Wir sind autistisch und das ist gut so.

Welche Voraussetzungen muss ich erfüllen, um studieren zu können?

Grundsätzlich gelten für autistische Menschen dieselben Regeln für die Studienzulassung wie für andere Studieninteressierte auch. Weil behinderte Menschen aber bei der Studienzulassung nicht diskriminiert werden dürfen, gibt es ein paar Sonderregelungen.

Im Normalfall musst du das Abitur oder die Fachhochschulreife haben, um an einer Universität oder Fachhochschule studieren zu können. Wenn du im Ausland zur Schule gegangen bist, brauchst du einen Abschluss, der mit dem nötigen deutschen Abschluss gleichgestellt ist.

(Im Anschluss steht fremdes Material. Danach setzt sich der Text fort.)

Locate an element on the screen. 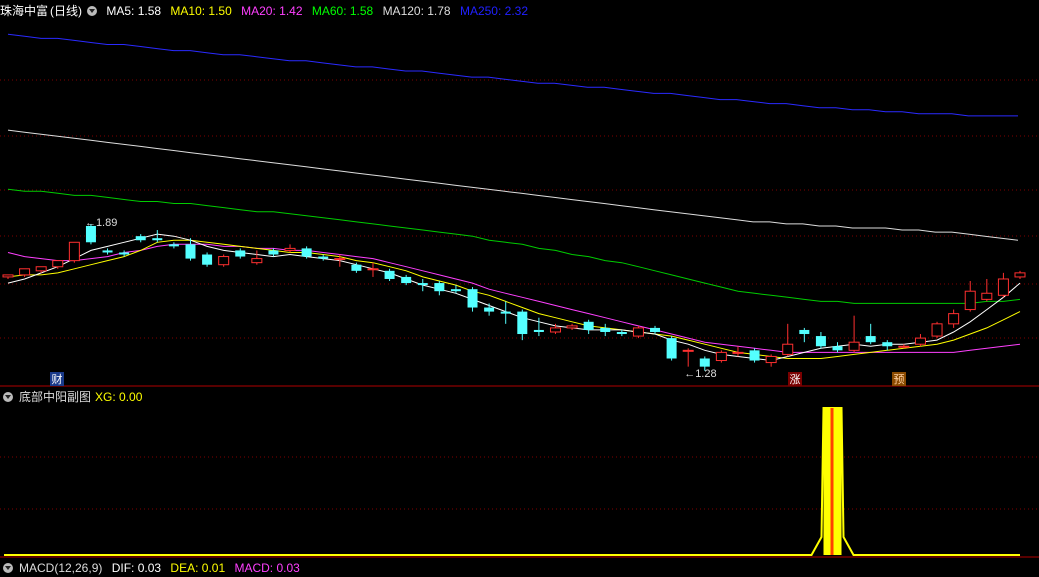  ma120-label: MA120: 1.78 is located at coordinates (416, 11).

  • Abitur (Allgemeine Hochschulreife)
    wenn du das Abitur hast, darfst du grundsätzlich jeden Studiengang an allen deutschen Hochschulen studieren. Allerdings musst du oft weitere Zulassungsvoraussetzungen erfüllen. Welche das sind, erfährst du von den Studienberatungsstellen der Hochschulen.
  • Fachgebundene Hochschulreife
    Mit der fachgebundenen Hochschulreife wirst du in bestimmten Fächern zum Studium zugelassen. Welche Fächer das sind, kannst du meist deinem Schulzeugnis entnehmen.
  • Fachhochschulreife
    Die Fachhochschulreife berechtigt grundsätzlich zum Studium aller Studiengänge an allen Fachhochschulen oder entsprechenden Studiengängen an anderen Hochschulen. Wenn du in Hessen oder Niedersachsen studieren willst, gibt es eine Besonderheit: Du wirst mit der Fachhochschulreife meist auch an Universitäten zu Bachelorstudiengängen zugelassen.

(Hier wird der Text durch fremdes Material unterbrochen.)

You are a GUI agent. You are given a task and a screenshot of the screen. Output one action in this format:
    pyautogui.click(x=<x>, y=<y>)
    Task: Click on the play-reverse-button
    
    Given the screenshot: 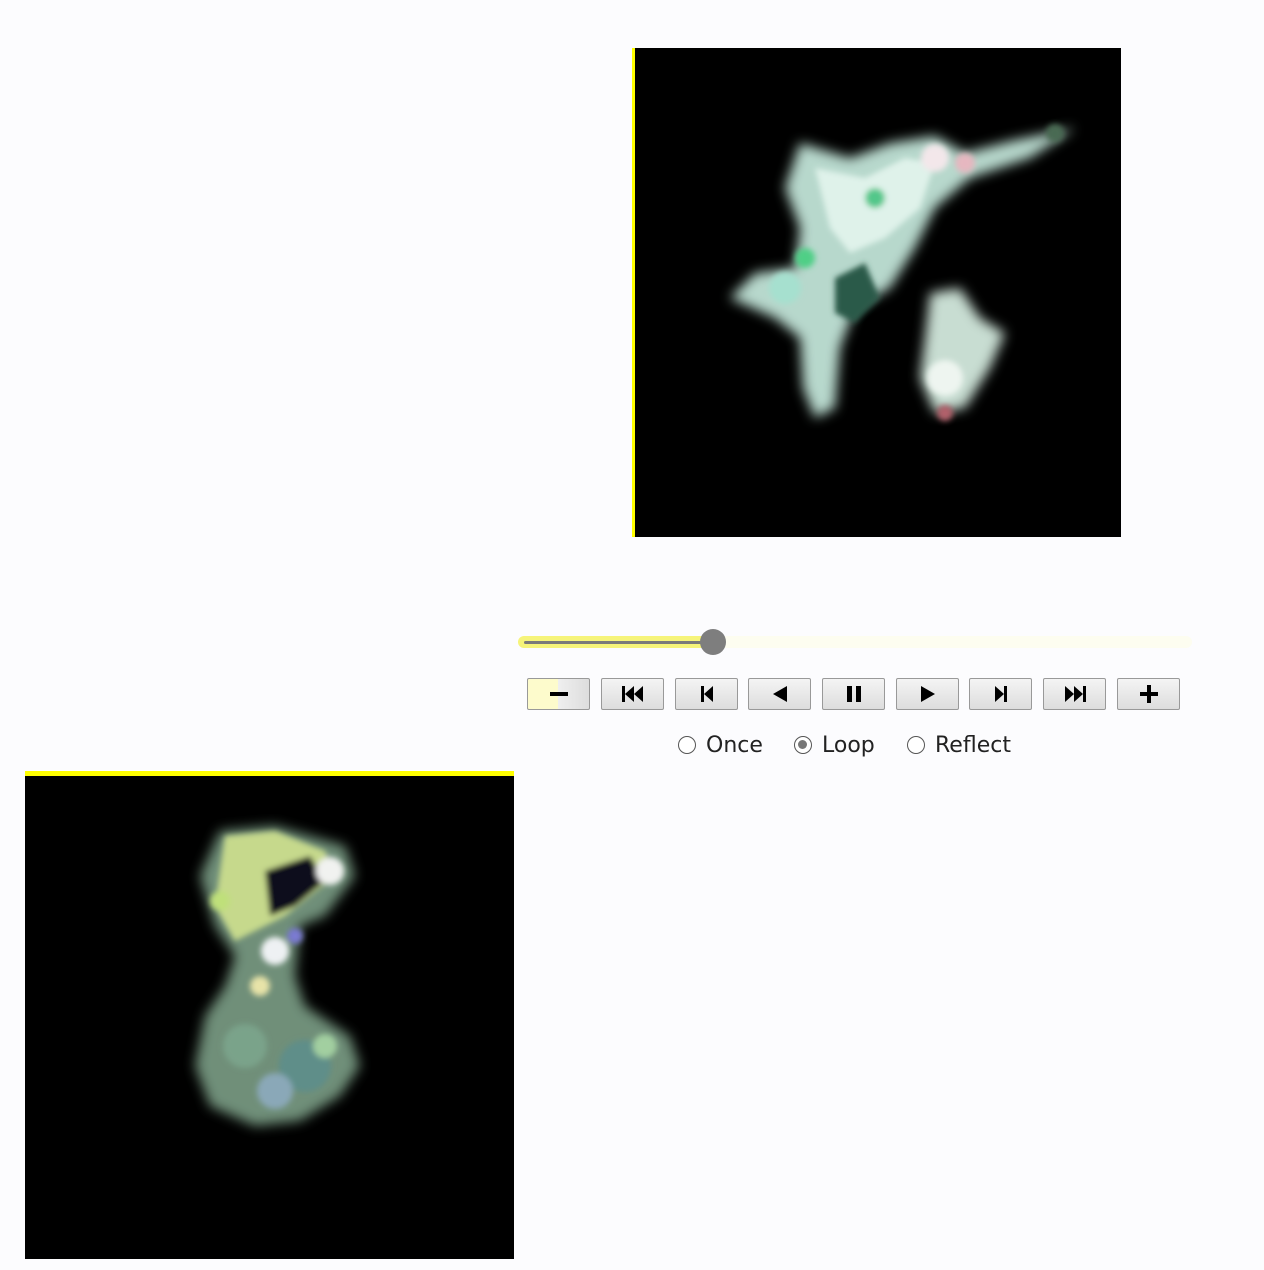 What is the action you would take?
    pyautogui.click(x=780, y=694)
    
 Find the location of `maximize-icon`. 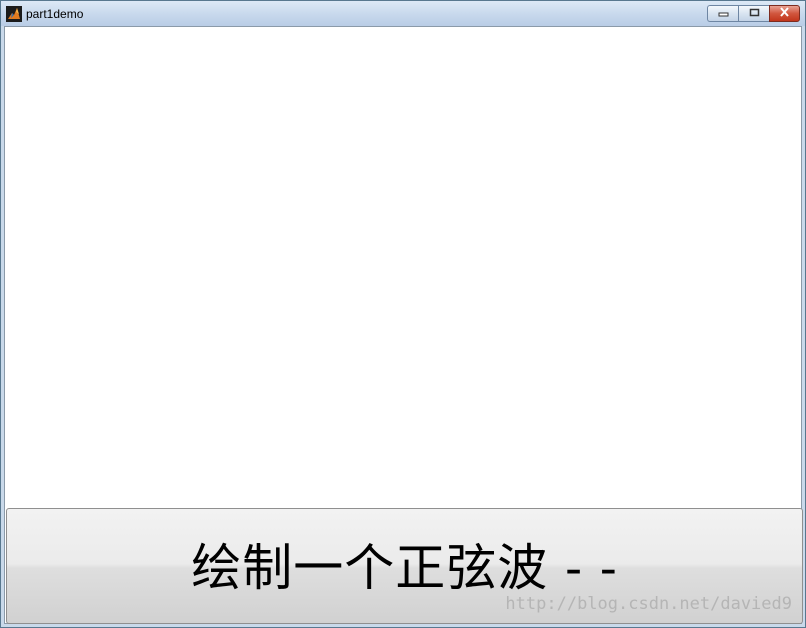

maximize-icon is located at coordinates (754, 14).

Kann man auch ohne Abitur studieren?

In seltenen Fällen bekommen Personen ohne Abitur oder Fachhochschulreife die Studienzulassung. Dabei spielen besondere Umstände eine Rolle – zum Beispiel kann eine Person mit einem besonders großen Talent für Musik ausnahmsweise auch ohne Abitur für das Studium der Musikwissenschaften zugelassen werden.

Zulassungsbeschränkung

Für einige Studiengänge gibt es mehr Bewerber*innen als Studienplätze. Diese Studiengänge sind zulassungsbeschränkt – du musst dich um einen Platz bewerben.

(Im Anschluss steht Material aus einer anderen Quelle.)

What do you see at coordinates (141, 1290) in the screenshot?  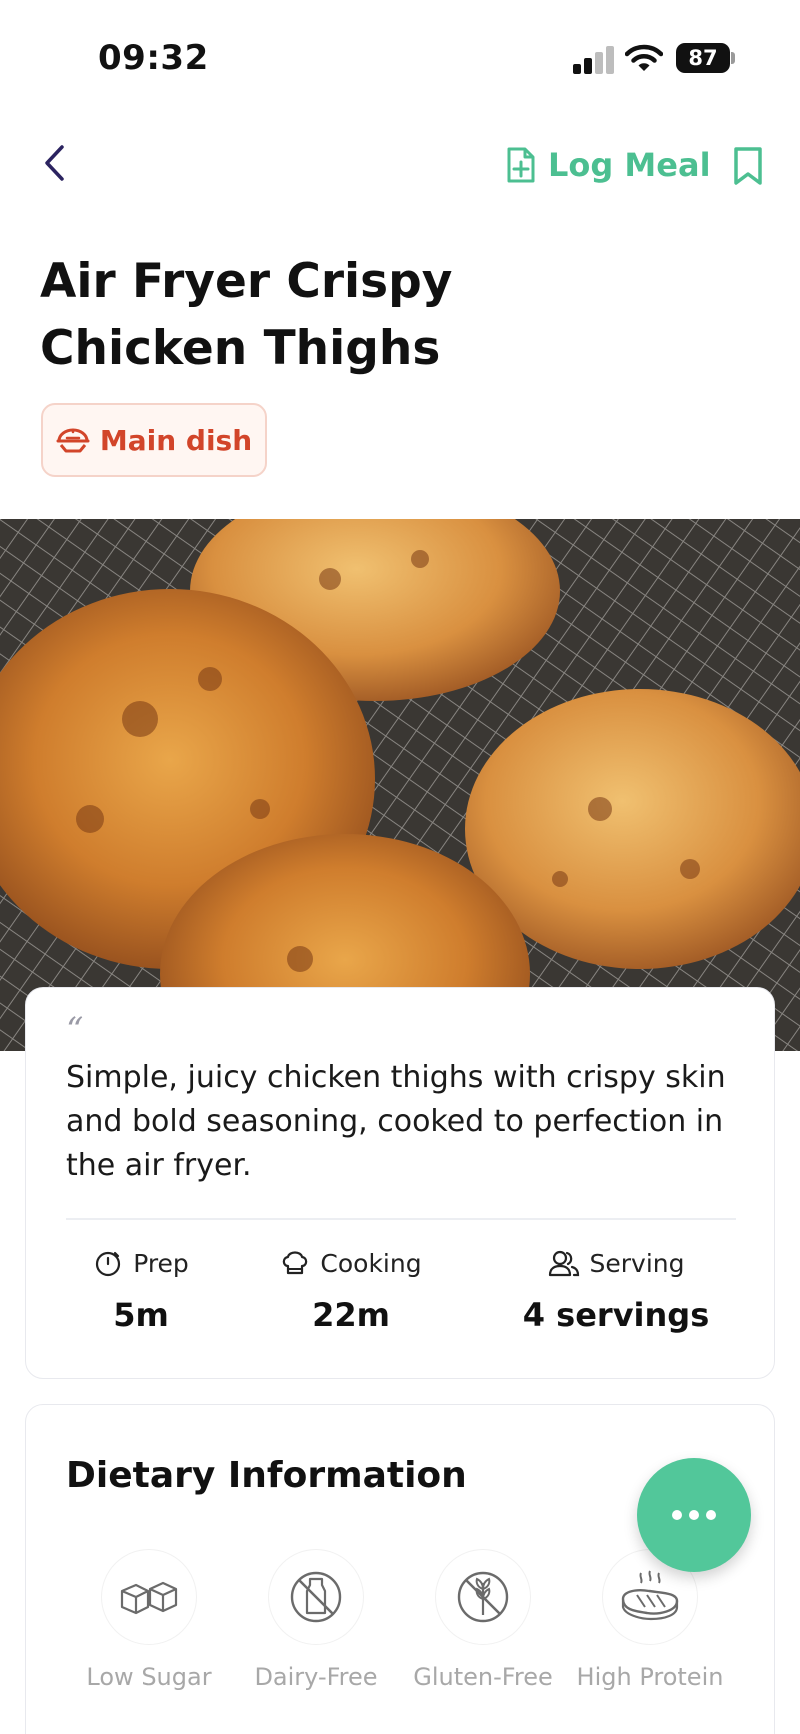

Auf den Websites der Hochschulen erfährst du, welche Studiengänge zulassungsbeschränkt sind und welche Voraussetzungen du dafür erfüllen musst. Wenn du noch Fragen hast, kannst du die Studienberatung direkt kontaktieren.

  • Wenn die Zulassung für einen Studiengang bundesweit beschränkt ist, bewirbst du dich nicht bei der Hochschule, sondern bei der Stiftung für Hochschulzulassung.
  • Wenn die Zulassung örtlich eingeschränkt ist, bewirbst du dich bei der jeweiligen Hochschule.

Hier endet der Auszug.